“If you love those who love you, what credit is that to you? Even sinners love those who love them. If you do what is good to those who are good to you, what credit is that to you? Even sinners do that. And if you lend to those from whom you expect to receive, what credit is that to you? Even sinners lend to sinners to be repaid in full. But love your enemies, do what is good, and lend, expecting nothing in return. Then your reward will be great, and you will be children of the Most High. For he is gracious to the ungrateful and evil. Be merciful, just as your Father also is merciful.” (CSB – Read the chapter)
Well, we survived the week at camp. Really, we only had to survive three full days. Monday and today were barely half days. Camp days always feel extra long (because they are), but the week always feels like it rushes by at breakneck speed. We’re all tired—I suspect most of the kids will sleep a fair bit of the journey home—but it’s a good tired. Yesterday, we came back to the theme from day one: Loving God. This time, though, we dove deeper into what it looks like to love God. Most notably, it looks like loving the people He loves. That’s easy with the people we are inclined to love. It’s harder with the people we aren’t. So naturally, that’s where we focused. Let’s take a closer look.

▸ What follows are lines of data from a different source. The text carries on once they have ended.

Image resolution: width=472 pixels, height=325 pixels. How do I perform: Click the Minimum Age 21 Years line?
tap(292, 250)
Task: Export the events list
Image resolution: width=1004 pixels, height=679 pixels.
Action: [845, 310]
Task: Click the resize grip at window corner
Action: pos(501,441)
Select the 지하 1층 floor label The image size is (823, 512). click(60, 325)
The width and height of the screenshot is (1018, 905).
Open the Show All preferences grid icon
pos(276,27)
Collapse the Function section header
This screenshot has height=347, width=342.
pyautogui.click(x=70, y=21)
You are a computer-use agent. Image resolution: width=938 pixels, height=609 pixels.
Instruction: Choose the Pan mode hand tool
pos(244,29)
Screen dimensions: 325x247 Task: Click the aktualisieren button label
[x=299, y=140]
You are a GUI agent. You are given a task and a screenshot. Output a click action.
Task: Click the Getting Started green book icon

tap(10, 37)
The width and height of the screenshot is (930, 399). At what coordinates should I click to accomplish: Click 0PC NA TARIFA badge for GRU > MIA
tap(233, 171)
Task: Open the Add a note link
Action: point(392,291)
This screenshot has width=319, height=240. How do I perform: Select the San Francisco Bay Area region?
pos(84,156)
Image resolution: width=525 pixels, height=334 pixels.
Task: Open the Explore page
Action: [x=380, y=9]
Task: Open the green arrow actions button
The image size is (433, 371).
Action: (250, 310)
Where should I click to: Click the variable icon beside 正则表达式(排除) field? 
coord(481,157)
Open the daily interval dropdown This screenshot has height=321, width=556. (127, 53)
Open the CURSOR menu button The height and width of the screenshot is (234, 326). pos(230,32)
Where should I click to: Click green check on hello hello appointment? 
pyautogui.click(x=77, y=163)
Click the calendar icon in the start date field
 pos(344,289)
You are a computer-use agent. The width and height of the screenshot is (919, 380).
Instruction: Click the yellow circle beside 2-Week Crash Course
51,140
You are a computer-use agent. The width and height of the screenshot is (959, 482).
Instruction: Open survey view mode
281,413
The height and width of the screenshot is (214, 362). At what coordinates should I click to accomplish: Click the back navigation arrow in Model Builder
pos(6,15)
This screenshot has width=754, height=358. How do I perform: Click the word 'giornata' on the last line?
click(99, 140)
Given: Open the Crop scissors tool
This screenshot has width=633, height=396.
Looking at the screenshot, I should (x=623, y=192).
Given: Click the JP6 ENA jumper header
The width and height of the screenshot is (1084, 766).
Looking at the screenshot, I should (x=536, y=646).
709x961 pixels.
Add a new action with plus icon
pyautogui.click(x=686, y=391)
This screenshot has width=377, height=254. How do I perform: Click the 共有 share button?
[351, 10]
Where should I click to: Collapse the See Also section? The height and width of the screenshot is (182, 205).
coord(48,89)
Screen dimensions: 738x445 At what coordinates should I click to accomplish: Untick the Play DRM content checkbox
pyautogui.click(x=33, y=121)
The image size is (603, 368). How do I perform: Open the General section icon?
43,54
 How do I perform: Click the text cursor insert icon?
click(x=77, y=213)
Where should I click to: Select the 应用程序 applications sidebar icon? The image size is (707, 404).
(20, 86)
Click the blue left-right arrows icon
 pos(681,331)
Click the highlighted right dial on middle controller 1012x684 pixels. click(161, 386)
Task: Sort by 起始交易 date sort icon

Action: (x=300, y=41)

In the Sermon on the Mount, Jesus took about a third of the total sermon to offer the people a series of reinterpretations of well known laws, each time pointing them toward deeper truths and the higher righteousness of God. Each one of these starts with the phrase, “You have heard it was said…” Jesus did this because, again, these were laws everybody knew and had heard many teachings about. They were familiar. This very familiarity is what made Jesus’ reinterpretations so shocking.
In the passage that Luke parallels here, Jesus said, “You have heard it was said, love your neighbor and hate your enemy.” The part about loving your neighbor is a direct quote from the law. The part about loving your enemy was not. It was a commonly held and understood idea, though. Everybody knew friends were to be loved and enemies were to be hated. The very fact that you hated them is what made them your enemies, and because they were your enemies, you hated them. It was a vicious, but common cycle.
Then Jesus flipped the script. He said that the ethic of the kingdom of God is one of loving one’s enemies. This is because the ethic of the kingdom of God is one of loving everybody. Even your enemies are somebodies. Well, if God loves everybody and expects His people to do the same, then that everybody necessarily includes all the somebodies…including the somebodies who happen to be our enemies.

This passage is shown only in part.